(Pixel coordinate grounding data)
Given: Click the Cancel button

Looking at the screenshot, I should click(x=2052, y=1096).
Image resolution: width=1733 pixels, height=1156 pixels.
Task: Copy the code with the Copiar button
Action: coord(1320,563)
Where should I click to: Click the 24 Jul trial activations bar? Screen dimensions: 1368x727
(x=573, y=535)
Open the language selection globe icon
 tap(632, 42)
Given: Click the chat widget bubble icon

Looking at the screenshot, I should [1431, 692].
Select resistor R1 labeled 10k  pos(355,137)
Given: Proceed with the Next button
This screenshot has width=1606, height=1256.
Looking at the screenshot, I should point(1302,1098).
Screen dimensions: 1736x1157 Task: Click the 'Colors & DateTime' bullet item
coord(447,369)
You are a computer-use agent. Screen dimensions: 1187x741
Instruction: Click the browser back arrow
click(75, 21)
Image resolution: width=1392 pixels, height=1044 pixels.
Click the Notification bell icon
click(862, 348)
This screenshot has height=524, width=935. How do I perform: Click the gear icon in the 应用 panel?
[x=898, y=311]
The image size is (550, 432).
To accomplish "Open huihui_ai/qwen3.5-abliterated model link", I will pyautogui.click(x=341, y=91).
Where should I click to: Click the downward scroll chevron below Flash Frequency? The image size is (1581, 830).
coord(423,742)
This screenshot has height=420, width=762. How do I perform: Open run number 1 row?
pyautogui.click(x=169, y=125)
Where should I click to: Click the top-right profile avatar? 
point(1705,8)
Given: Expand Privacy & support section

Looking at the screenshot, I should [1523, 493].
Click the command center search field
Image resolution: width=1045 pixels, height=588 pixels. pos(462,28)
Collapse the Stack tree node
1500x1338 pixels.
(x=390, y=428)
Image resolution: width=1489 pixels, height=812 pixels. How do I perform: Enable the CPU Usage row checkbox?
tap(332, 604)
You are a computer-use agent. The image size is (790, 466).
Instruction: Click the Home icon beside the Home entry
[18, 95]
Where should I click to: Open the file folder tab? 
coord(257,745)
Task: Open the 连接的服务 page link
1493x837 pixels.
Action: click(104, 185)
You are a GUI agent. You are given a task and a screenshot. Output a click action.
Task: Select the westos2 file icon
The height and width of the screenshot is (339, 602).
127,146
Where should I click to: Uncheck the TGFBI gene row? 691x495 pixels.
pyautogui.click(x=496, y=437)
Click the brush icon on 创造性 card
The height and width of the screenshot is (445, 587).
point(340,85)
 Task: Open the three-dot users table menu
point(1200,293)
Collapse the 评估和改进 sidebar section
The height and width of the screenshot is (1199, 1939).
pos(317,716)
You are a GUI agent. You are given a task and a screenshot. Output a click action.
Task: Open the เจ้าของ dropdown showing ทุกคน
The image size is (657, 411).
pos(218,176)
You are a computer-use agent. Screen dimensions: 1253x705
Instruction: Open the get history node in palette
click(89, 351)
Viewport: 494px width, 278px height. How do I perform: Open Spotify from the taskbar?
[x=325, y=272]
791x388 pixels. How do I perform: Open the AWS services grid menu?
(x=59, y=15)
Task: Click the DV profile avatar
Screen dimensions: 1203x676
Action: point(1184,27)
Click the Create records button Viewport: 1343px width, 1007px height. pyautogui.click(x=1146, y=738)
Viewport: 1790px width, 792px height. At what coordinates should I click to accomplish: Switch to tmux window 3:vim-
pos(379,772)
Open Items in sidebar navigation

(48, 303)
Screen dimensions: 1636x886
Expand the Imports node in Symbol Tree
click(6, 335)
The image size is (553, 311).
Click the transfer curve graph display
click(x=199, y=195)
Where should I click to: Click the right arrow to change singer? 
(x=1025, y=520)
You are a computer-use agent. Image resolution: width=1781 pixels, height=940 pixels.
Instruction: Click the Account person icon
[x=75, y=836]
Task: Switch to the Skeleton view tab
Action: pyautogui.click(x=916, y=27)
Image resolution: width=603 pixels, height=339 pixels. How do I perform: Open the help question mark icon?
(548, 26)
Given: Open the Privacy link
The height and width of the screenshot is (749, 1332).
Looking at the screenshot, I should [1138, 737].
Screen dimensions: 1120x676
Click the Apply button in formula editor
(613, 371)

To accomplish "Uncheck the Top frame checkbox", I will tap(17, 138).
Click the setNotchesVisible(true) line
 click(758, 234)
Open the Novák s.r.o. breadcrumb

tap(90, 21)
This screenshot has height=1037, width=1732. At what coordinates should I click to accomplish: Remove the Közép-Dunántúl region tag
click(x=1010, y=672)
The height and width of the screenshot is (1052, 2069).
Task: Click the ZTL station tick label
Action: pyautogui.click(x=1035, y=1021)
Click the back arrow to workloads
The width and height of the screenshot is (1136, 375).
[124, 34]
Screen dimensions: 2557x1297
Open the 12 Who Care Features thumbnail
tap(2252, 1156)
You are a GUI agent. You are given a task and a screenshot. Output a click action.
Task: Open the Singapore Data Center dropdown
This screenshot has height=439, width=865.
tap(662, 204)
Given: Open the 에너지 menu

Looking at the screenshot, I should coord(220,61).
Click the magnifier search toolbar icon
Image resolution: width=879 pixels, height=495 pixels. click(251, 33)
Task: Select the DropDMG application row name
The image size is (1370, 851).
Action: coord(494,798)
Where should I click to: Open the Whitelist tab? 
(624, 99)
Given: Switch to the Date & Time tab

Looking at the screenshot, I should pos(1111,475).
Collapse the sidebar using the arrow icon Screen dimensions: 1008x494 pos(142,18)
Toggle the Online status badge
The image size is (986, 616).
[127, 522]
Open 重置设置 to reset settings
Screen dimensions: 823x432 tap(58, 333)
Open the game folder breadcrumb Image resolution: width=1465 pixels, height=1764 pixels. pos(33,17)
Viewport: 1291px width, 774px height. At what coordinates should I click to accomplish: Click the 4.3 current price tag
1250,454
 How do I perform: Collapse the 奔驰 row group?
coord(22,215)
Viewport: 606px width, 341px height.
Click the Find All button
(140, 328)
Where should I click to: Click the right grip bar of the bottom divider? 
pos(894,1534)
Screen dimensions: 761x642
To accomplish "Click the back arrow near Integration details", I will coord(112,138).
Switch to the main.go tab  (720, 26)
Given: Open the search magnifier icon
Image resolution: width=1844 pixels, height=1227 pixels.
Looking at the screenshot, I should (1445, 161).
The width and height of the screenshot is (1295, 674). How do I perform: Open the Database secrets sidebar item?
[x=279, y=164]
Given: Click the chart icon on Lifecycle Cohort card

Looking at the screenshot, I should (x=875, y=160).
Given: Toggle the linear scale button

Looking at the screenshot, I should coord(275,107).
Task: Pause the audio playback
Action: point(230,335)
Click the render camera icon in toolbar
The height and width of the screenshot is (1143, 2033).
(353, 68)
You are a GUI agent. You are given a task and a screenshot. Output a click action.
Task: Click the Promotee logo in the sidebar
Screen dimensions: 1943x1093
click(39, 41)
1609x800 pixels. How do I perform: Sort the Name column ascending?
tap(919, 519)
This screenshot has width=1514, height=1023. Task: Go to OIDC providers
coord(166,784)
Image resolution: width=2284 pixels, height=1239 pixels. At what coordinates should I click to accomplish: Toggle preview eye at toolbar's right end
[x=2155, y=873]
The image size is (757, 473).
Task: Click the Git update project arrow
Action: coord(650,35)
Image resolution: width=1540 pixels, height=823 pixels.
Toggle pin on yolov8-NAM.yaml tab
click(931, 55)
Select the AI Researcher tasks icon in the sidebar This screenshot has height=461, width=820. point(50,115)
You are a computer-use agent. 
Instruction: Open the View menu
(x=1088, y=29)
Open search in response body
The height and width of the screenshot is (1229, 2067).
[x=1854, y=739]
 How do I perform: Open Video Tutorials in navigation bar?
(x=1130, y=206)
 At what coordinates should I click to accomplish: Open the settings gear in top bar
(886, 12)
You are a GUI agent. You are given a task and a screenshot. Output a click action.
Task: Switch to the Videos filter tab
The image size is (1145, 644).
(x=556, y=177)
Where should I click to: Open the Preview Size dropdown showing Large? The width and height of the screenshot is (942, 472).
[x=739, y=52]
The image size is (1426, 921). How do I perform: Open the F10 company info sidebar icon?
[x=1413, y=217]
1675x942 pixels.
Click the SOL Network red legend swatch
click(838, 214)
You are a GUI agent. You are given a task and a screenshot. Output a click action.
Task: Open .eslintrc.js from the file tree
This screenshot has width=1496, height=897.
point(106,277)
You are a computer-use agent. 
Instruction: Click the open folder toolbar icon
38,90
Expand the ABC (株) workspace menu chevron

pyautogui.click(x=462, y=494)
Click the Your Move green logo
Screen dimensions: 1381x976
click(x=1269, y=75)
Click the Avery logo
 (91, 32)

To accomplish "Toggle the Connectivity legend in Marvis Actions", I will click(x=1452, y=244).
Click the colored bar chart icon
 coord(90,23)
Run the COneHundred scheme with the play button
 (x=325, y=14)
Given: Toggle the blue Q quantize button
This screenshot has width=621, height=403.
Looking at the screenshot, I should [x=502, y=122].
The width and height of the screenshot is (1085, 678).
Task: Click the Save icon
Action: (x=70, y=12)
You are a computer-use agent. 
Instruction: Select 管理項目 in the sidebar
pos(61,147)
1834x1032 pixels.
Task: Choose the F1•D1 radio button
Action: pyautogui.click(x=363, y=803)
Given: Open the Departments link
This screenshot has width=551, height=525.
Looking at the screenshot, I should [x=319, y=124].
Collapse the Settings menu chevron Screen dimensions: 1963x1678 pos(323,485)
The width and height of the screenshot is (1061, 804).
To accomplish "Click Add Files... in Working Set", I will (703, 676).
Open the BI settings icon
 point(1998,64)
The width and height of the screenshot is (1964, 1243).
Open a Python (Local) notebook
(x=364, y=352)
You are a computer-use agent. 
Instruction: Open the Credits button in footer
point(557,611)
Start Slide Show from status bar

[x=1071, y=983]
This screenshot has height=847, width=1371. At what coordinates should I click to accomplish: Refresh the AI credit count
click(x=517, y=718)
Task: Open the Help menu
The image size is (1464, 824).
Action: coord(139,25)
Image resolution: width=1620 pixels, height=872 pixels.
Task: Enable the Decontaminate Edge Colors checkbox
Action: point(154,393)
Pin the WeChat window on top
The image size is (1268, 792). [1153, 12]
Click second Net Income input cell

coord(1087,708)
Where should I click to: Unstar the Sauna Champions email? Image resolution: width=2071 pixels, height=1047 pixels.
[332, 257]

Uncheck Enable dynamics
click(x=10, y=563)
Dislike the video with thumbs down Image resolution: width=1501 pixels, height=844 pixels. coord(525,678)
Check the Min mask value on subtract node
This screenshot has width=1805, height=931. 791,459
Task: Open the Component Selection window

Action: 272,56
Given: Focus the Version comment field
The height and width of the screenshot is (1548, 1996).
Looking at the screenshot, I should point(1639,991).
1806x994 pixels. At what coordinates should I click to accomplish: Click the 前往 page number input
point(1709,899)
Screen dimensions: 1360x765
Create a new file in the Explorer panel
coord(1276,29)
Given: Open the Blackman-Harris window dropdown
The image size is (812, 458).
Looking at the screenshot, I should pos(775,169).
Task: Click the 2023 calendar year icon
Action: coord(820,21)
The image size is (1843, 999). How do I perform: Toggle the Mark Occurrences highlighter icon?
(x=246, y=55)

Exercise requirements
Give back exactly the lines from the beginning of the records through the line containing "The image size is (550, 432).", and only those.

Answer to the problem
Given: Click the Cancel button

Looking at the screenshot, I should click(x=2052, y=1096).
Image resolution: width=1733 pixels, height=1156 pixels.
Task: Copy the code with the Copiar button
Action: coord(1320,563)
Where should I click to: Click the 24 Jul trial activations bar? Screen dimensions: 1368x727
(x=573, y=535)
Open the language selection globe icon
 tap(632, 42)
Given: Click the chat widget bubble icon

Looking at the screenshot, I should [1431, 692].
Select resistor R1 labeled 10k  pos(355,137)
Given: Proceed with the Next button
This screenshot has width=1606, height=1256.
Looking at the screenshot, I should point(1302,1098).
Screen dimensions: 1736x1157 Task: Click the 'Colors & DateTime' bullet item
coord(447,369)
You are a computer-use agent. Screen dimensions: 1187x741
Instruction: Click the browser back arrow
click(75, 21)
Image resolution: width=1392 pixels, height=1044 pixels.
Click the Notification bell icon
click(862, 348)
This screenshot has height=524, width=935. How do I perform: Click the gear icon in the 应用 panel?
[x=898, y=311]
The image size is (550, 432).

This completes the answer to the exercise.